## WHAT THIS TASK INVOLVES
Find every line below where the word "Media" occurs, then give how many you found and nothing else.

[Source data]

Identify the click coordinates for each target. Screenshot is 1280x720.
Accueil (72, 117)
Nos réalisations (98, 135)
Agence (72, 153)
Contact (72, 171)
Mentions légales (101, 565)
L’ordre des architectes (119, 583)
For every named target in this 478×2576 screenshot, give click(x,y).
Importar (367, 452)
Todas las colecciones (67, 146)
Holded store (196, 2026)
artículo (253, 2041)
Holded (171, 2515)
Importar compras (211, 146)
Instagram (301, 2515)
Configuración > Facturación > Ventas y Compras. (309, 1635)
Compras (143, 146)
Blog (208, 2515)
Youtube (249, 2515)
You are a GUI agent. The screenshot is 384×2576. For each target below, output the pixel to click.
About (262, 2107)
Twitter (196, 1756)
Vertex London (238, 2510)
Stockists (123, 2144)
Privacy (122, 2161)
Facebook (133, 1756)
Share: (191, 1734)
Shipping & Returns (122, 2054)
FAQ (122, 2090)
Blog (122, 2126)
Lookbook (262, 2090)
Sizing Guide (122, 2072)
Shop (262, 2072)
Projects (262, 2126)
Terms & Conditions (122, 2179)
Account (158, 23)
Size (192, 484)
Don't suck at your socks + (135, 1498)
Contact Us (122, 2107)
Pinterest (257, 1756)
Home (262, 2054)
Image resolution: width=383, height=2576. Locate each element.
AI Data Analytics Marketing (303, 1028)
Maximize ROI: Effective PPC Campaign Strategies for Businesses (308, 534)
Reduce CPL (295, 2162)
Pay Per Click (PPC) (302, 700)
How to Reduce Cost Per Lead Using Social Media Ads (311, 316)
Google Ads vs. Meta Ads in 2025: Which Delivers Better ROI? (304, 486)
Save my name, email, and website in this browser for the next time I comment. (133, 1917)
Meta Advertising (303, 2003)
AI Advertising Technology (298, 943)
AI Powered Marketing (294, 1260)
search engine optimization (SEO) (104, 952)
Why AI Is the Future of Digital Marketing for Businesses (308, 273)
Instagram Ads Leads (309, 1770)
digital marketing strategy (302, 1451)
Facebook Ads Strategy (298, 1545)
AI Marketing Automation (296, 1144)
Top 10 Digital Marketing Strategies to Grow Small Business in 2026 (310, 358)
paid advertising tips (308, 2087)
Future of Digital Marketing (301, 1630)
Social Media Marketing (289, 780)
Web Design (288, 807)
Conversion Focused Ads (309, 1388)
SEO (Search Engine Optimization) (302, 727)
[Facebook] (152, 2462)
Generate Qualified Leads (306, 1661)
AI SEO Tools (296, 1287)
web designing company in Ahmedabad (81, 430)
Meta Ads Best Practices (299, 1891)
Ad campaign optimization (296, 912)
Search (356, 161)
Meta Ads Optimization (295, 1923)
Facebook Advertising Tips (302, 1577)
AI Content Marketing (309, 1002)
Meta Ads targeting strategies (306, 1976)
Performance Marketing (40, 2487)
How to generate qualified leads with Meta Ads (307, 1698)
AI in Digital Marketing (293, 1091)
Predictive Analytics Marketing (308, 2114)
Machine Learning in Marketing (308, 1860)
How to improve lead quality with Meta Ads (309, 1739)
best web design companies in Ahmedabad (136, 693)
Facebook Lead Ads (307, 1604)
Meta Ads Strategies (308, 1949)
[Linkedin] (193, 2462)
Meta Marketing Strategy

## SOLVED PROBLEM
2